Bush's nominee as director of the Environmental Protection Agency, New
Jersey Governor Christine Whitman, has been a strong proponent of smart
growth in her state.
* She has given tens of millions of dollars to New Jersey cities,
counties, and non-profit groups to subsidize smart growth ("$2.4M
in state grants to prevent sprawl," Bergen Record, March 23, 2000;
"Smart growth state-by-state,"
www.smartgrowth.org/information/news/news_trends08-00.html);
* She supported the Hudson-Bergen light-rail project, one of the
most wasteful in the nation, costing a phenomenal $63 million per mile
and carrying only a third of projected ridership ("Light rail
ridership less than expected, "Bergen Record, June 1, 2000);
* She supported new roads legislation in New Jersey that she said would
"promote smart growth" because it mainly repaired existing
roads and did little to reduce congestion by adding highway capacity
("$3.75B roads bill stresses upgrades," Bergen Record, July
21, 2000).
* In 1998, comparing the U.S. with thirty years ago, she told a
Partners for Smart Growth Conference that today "the enemy isn't
the Soviets but sprawl" (http://www.state.nj.us/governor/smart.html).
In accepting the nomination from President-Elect Bush, Whitman vowed to
"ensure that our suburbs and urban areas are not overrun by urban
sprawl"
(http://www.cnn.com/2000/ALLPOLITICS/stories/12/22
/bush.transition/index.html).
This suggests she will do little to stop EPA's subsidies to smart-growth
groups or its campaign against new highways in congested cities.
Bush's nominee for transportation secretary is even worse than
Whitman. Norman Mineta is the token Democrat in Bush's cabinet, but Bush
could have picked many Democrats who would be better for urban mobility
than Mineta.
Elected mayor of San Jose in 1971 and to Congress in 1974, Mineta was a
strong proponent of San Jose's light-rail system. Lacking a dense urban
core, San Jose is one of the least suited urban areas for light-rail
transit, yet Mineta's position on the House Public Works and
Transportation Committee allowed him to funnel hundreds of millions of
dollars of dollars into extensions of that system.
In 1998, the latest year for which data are available, the San Jose
light-rail lines carried just 0.15 percent of regional travel. Each
route mile carried about a fifth as many passenger miles of travel as a
typical urban freeway lane, making it the third least productive of
seventeen major light-rail systems in the country (National Transit
Database). Yet Mineta learned nothing from this failure and instead
favors building more new rail systems across the country (http://web2.volpe.dot.gov/ostp/mineta.htm).
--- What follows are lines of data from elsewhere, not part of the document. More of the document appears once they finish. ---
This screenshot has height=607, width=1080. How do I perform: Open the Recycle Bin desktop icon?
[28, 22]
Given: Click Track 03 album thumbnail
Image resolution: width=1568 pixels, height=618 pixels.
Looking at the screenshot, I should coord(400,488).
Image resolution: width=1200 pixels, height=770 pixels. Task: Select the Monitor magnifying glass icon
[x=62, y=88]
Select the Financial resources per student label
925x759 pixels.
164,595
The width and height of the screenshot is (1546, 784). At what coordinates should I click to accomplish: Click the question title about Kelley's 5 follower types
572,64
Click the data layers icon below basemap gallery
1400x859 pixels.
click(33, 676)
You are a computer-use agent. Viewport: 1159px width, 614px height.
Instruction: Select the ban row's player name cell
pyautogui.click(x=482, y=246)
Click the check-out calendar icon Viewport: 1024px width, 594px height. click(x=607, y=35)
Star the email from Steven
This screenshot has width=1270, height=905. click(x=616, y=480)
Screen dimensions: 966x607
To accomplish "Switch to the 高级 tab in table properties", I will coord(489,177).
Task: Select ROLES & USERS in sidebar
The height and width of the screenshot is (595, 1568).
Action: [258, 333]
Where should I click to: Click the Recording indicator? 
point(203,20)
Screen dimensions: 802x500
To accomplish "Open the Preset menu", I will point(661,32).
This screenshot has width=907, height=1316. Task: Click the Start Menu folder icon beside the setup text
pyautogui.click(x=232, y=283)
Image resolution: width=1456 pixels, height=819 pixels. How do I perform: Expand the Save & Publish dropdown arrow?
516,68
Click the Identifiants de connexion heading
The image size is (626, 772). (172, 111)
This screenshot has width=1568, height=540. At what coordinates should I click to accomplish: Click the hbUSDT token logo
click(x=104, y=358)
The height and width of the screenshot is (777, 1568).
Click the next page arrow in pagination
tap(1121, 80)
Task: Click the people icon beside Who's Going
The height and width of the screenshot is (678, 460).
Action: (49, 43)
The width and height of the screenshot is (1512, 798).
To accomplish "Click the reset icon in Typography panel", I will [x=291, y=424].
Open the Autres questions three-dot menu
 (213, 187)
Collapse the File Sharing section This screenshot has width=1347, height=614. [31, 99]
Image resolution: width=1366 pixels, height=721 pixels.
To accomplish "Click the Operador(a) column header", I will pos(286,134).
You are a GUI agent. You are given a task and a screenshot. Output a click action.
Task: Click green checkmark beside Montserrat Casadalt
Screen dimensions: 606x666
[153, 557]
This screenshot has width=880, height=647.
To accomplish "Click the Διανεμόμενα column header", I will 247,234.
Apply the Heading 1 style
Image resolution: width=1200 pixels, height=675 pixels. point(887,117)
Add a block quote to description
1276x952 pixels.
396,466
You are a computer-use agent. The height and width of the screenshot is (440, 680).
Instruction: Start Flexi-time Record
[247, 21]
Mineta was a principle author if not the principle author of the
Intermodal Surface Transportation Efficiency Act (ISTEA), which is the
law most responsible for the smart-growth mess American cities are in
today. The law's planning process allowed auto opponents to distort
urban transportation systems and make congestion the goal rather than
congestion reduction. The law also encouraged cities to build
low-productivity rail transit lines instead of high-productivity
highways.
Early indications are that Mineta may appoint Denver transit chief
Cal Marsella as head of the Federal Transit Administration ("Bush
may higher Denver RTD boss," Rocky Mountain News, January 13,
2001). Marsella's agency, RTD, recently collected $525 million dollars
from the Federal Transit Administration to extend Denver's light-rail
system.
Aside from deciding how much money will be spent on rails vs.
highways, the Department of Transportation also gives grants to local
governments and non-profit groups to promote smart growth. Mineta's
nomination suggests that this boondoggle will not stop anytime soon.
Technically, the debate over rail vs. highway transit is a debate
over efficiency and productivity. But politically, it is a debate
between the growing suburbs, which need new highways, and the stagnant
central cities, which want pork barrel support of their
obsolete densities. On January 17, big-city mayors urged Bush and
Congress to give them more money for rail transit and received an
encouraging response from Republican Senate Majority Leader Trent Lott (http://www.sltrib.com/01182001/utah/63544.htm).
After all, pork barrel is a bipartisan issue.
No doubt there were major differences between Gore and Bush on some
issues. On urban issues, it increasingly appears that there are none.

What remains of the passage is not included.